July 2019 was one of the worst months ever from a cyber security perspective. With incidents like the massive breach at the Chinese tech supplier Orvibo and another leaked database filled with Evite customers’ personal details, the second half of the year began with a mammoth 2,226,042,039 breached records.
In this blog, we delve into the most notable incidents affecting organisations and individuals in Europe.
1. Hackers break into Greece’s top-level domain registrar
Security researchers have confirmed that ICS-Forth, the organisation that manages Greece’s top-level domain codes .gr and .el, was breached earlier this year.
A report published by Cisco Talos accused the state-sponsored group Sea Turtle of orchestrating the attack.
The group’s methods were unusual because, instead of targeting websites themselves, they targeted accounts at the domain registrar, which reserves web addresses and assigns IP addresses to domain names.
This enabled them to modify a company’s DNS settings, redirecting traffic to clone servers. Visitors to an affected site are unable to tell the difference, setting themselves up for man-in-the-middle attacks.

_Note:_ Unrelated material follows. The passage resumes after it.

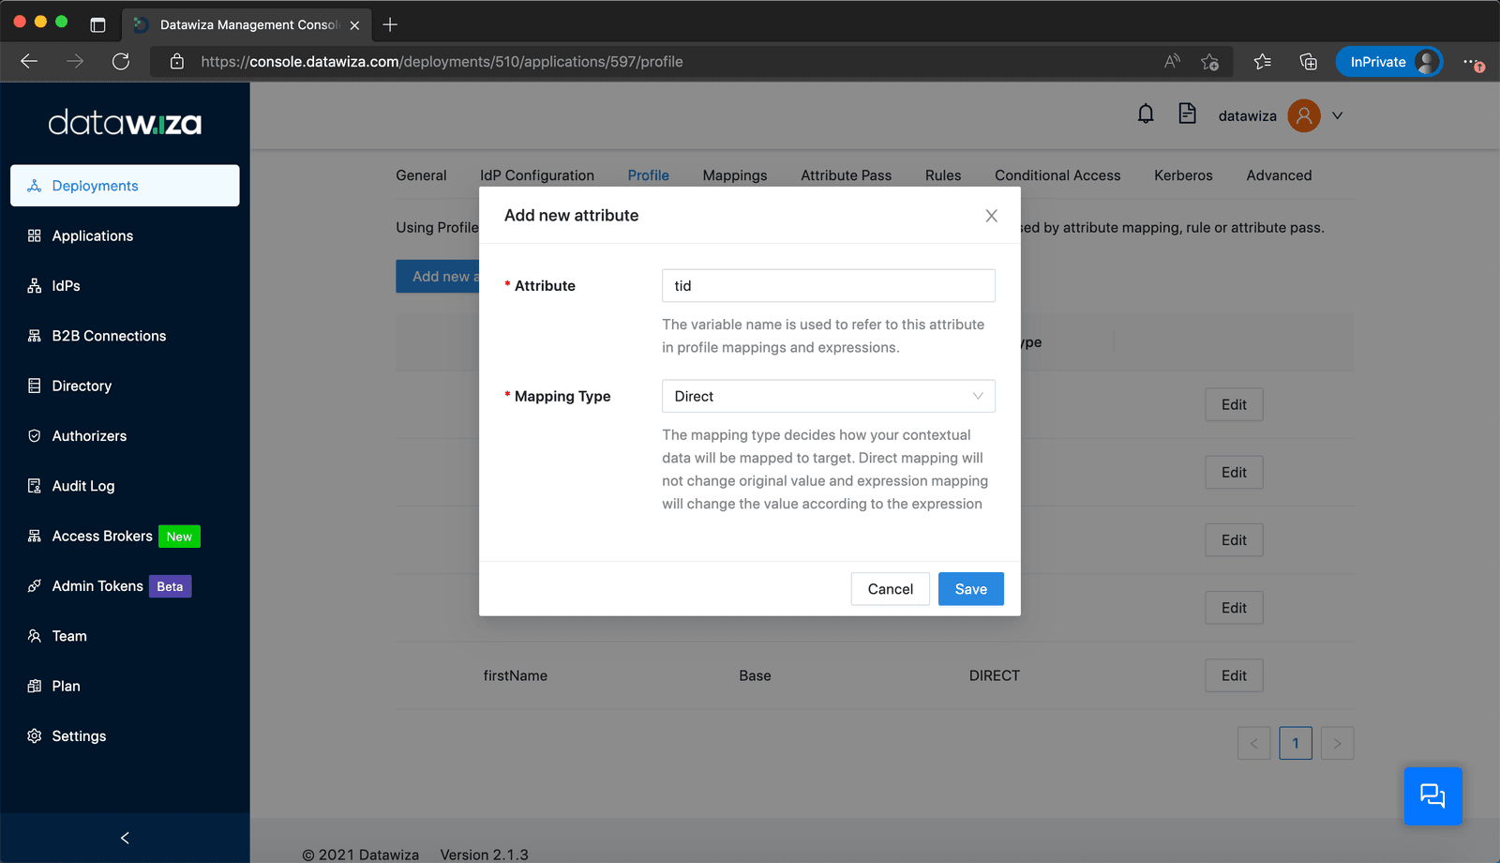
Task: Open the Conditional Access tab
Action: (1058, 175)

Such attacks can work in several ways but, unfortunately, Talos hasn’t been able to identify exactly what the fraudsters did and which domain names they modified. However, the attack lasted for at least five days after ICS-Forth disclosed the incident, so the hackers had plenty of time to work with.

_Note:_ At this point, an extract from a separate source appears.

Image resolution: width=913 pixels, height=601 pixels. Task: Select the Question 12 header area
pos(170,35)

2. Bulgarian tax revenue agency compromised
Almost the entire population of Bulgaria has been affected by a cyber attack against the country’s tax reporting service, the NRA (National Revenue Agency).
The breached records include individuals’ names, dates of birth, addresses, social security information and incomes dating back to 2007.

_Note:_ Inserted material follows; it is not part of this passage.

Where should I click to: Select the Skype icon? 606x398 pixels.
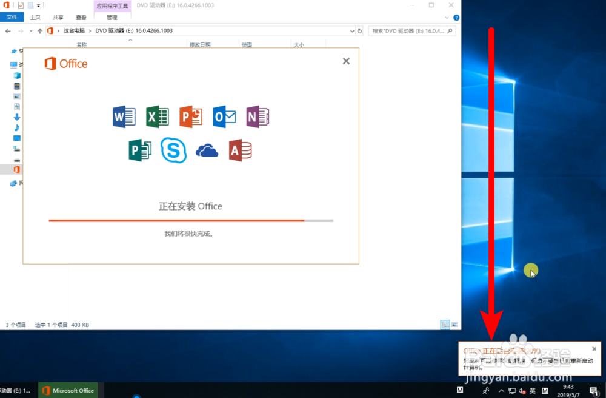click(173, 150)
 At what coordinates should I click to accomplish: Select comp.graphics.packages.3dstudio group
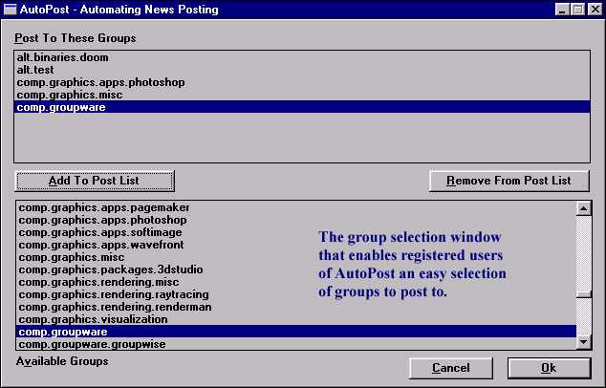tap(111, 269)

The crook responsible for the attack was quickly identified as Kristian Boykov, a 20-year-old penetration tester from Sofia. Police raided his home, arrested him and seized his computers and mobile devices.
Prosecutors later identified an alleged co-conspirator, Georgi Yankov, who worked with Boykob at the cyber security company TAD Group.
Both were released on bail the following day after the charges were downgraded from a critical infrastructure attack to a crime against information systems, which carries a maximum prison sentence of three years.
Before his arrest, Boykov had released parts of the stolen information to reporters, claiming to be a Russian hacker selling the data.
However, Boykov didn’t appear to have any interest in selling the information, as he later posted it online.
3. Irish health services admit fault over medical files found in Donegal
Over the past few weeks, several people have reported finding medical records in the streets of Letterkenny in County Donegal.
The discoveries began in March, when litter wardens found a list of patient names in a bin. Another list emerged two months later and, on 9 June, a family found the private file of an elderly woman in a nearby park.
The mystery of how these files kept turning up was answered this month, with the HSE (Health Services Executive) confirming that storage containers at St Conal’s medical facility had been broken into.
It’s not yet clear at what point the facility, which is part of Letterkenny University Hospital, learned about its involvement in the breach. However, the Donegal Daily confirmed that a lock protecting the documents had been “smashed open”, suggesting the thieves hadn’t been subtle in their attack and that anyone visiting the facility would have noticed something amiss.
A spokesperson said: “All containers have been fitted with lock boxes to prevent a reoccurrence of the recent breach where the lock had been broken to gain access to one of the containers”.
“The loss of patient files [was] not as a result of negligence but as a result of theft so there will be no sanctions on staff.”